Files under config/docker
contain logstash configurations for docker images.
A docker logstash configuration will be included once for every docker container with an image name matching the configuration filename.
That is, the file config/docker/nginx.conf
is included once
for every nginx-container found running on a slave.
Later on, we will also support wildcard configuration names,
so that e.g. ng_.conf
might match nginx
also.
Logstash-mesos will treat these configuration files as standard logstash configuration
files but for one difference.
Input-sections using the File
-plugin must look like this:
input {
File {
docker-path => '/var/lib/mylog.log' # note we use 'docker-path' instead of 'path' here
}
}
Logstash-mesos will search for the string "docker-path", parse out the log path, and setup
cross-container streaming from the source container (e.g nginx
) to logstash.
Typically, the docker configurations just contain the input
-sections. The rest of
the logstash configuration goes into the host configuration instead.
Files under config/host
are for host logstash configurations.
They will always be read by the logstash process, so it makes sense to put common
filter
and output
-sections here.
These files are provided directly to the logstash process so they should use the standard logstash configuration format. Documentation.

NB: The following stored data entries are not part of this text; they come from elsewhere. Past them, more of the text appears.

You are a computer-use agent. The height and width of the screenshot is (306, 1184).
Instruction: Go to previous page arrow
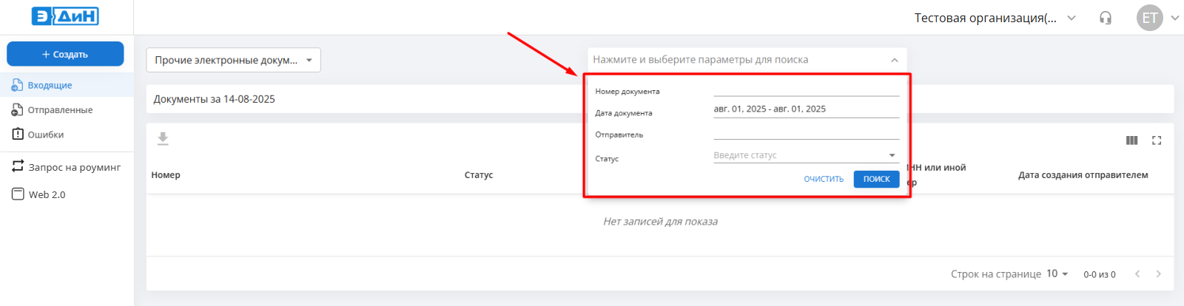[1137, 274]
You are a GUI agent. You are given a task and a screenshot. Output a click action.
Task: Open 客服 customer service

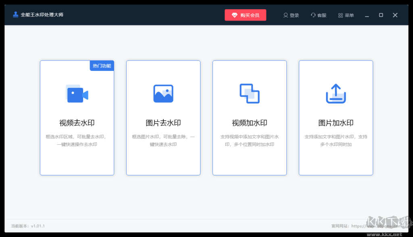[x=319, y=15]
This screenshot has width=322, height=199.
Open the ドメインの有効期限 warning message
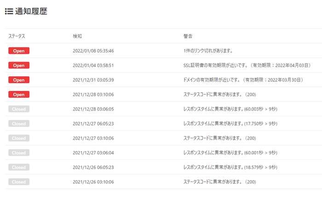click(242, 80)
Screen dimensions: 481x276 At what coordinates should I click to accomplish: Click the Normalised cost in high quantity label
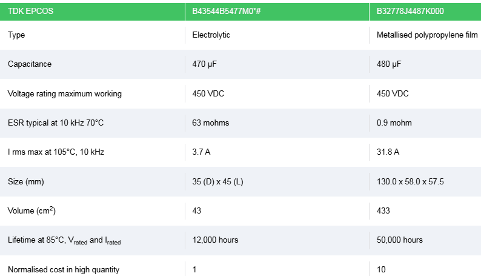click(64, 269)
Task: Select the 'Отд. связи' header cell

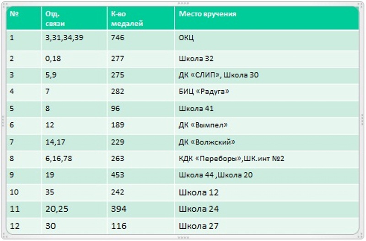Action: coord(74,18)
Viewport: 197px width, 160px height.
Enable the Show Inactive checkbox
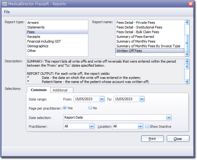pyautogui.click(x=148, y=126)

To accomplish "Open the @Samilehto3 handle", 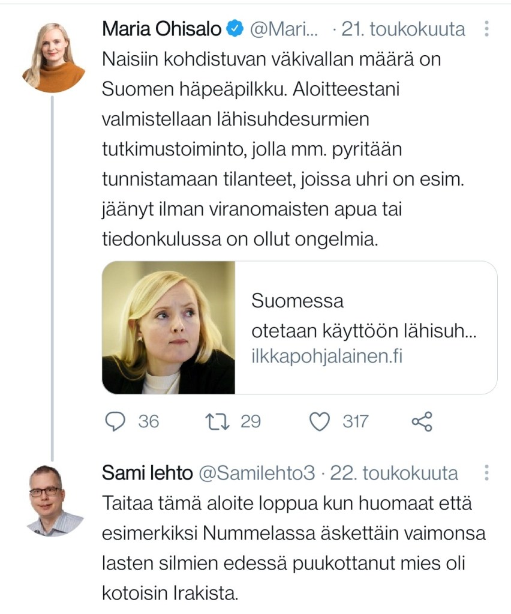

The scheduler will by default start with a GUI enabled. You can disable this by setting the system
property mesos.logstash.noUI=true
.
The GUI allows you to monitor the health of the cluster, see what is currently streaming and which nodes have executors deployed.
Along with the GUI there is a RESTful API available. Currently is is only enabled if you also run the GUI.
The available endpoints are:
GET /configs
Returns an array of configurations. (See format below)
The new framework will be available at /configs/{name}
.
POST /configs
Creates a new configuration for a framework. (See format below)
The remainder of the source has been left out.